Le vendredi 15 mai 2026, des étudiants de troisième année en psychologie du Centre Universitaire de Kaya ont visité la guérisseuse Hadja Amsetou Nikiema. Cette sortie pédagogique s’est déroulée à Komsilga, dans le cadre de la Journée des Coutumes et des Traditions.
Les étudiants étaient accompagnés de leurs encadreurs. Parmi eux figuraient Dr Corneille Dakuyo, chef du département de psychologie, Dre Zongo Awa Sandra Esther, Dr Brigitte Sawadogo/Zongo, M. Saïdou Sawadogo et Dr Tinta A. Almane. La visite visait à relier les théories académiques aux réalités culturelles locales.
Dès l’arrivée, le service protocolaire de la guérisseuse a accueilli le groupe. Une visite guidée du site a suivi, sous escorte policière. Les étudiants ont observé l’environnement de travail et les méthodes d’accueil des consultants.
La rencontre s’est poursuivie avec un échange entre Hadja Amsetou Nikiema, son porte-parole, son protocole et la délégation du Centre Universitaire de Kaya. Les étudiants ont interrogé la guérisseuse sur son histoire et ses techniques.
Pour Dr Dakuyo, cette sortie valorise les savoirs endogènes. Il a expliqué que toute personne est ancrée dans une culture. Fuir cette dernière revient à perdre son identité. Soigner efficacement nécessite une collaboration avec ces savoirs locaux. Les patients n’acceptent un remède que s’il résonne avec leur univers culturel.
Cette perspective relève de l’ethnopsychiatrie. Cette discipline considère que la souffrance psychique ne se sépare jamais de son contexte symbolique et culturel.
« L’homme est un être de culture » autant qu’« un être de psychisme ».
Les ressources thérapeutiques communautaires, comme les rituels ou les récits de possession, ne sont pas des pratiques marginales. Ce sont des dispositifs de soin légitimes.
Cette sortie permet aux étudiants de développer un regard clinique interculturel. Elle lie la théorie au terrain et sort des approches uniculturalistes.
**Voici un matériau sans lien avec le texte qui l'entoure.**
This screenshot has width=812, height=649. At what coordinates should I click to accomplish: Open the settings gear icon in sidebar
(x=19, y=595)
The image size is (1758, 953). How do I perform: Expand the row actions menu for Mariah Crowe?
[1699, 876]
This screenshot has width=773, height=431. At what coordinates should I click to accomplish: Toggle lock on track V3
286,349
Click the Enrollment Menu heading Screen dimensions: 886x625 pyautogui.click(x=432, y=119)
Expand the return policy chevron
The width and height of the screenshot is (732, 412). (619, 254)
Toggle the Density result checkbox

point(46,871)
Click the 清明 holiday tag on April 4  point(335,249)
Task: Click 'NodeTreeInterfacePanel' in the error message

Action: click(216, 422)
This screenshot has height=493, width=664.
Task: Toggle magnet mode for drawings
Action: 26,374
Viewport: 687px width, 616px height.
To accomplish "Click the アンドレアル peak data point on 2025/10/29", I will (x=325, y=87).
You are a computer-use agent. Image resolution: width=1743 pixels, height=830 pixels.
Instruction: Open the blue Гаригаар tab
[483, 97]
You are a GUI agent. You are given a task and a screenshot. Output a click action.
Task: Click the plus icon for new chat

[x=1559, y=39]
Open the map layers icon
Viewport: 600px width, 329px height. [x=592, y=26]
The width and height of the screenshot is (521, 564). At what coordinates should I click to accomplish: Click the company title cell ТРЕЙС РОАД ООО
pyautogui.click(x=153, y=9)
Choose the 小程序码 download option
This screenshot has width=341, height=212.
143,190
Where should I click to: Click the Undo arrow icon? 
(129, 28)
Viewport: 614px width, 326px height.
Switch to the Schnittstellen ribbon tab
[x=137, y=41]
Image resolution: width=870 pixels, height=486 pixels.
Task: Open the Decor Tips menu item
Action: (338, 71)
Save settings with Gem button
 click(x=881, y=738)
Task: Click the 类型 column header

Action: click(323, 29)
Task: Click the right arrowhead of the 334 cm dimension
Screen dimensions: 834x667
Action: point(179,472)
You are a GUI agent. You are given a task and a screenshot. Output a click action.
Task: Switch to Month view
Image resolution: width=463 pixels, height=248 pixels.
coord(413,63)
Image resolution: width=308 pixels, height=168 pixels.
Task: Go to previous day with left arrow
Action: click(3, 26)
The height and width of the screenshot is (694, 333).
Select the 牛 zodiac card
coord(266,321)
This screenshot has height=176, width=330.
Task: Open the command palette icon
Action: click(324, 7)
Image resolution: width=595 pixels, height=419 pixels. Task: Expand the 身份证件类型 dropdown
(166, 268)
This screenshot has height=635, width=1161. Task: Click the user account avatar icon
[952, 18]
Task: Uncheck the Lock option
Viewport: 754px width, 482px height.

L’objectif est une prise en charge respectueuse de la pluralité des sens.
M. Bayala Lianhoué Imhotep, chargé de communication pour Hadja Amsetou Nikiema, a déclaré que cette visite valorise le patrimoine immatériel d’une guérisseuse. Il a ajouté que les soins en psychologie et en psychanalyse fonctionnent souvent sur des normes occidentales. Pourtant, des nuances culturelles existent entre les sociétés. Cette démarche du Centre Universitaire de Kaya montre que la psychologie africaine doit être questionnée. Hadja peut être un acteur de cette réflexion.
Sur le terrain, les étudiants ont analysé les pratiques ethnopsychiatriques de la guérisseuse. Ils ont cherché à comprendre leur rôle dans le traitement des troubles mentaux. Parallèlement, l’administration du Centre Universitaire a posé les bases d’un partenariat entre le centre de Hadja Amsetou Nikiema et le C.U. Kaya.
Cette sortie réaffirme la volonté du Centre Universitaire de Kaya, dirigé par le Dr Adama Ouédraogo, de promouvoir une formation ouverte, intégrative et décoloniale. L’objectif est le bien-être des populations.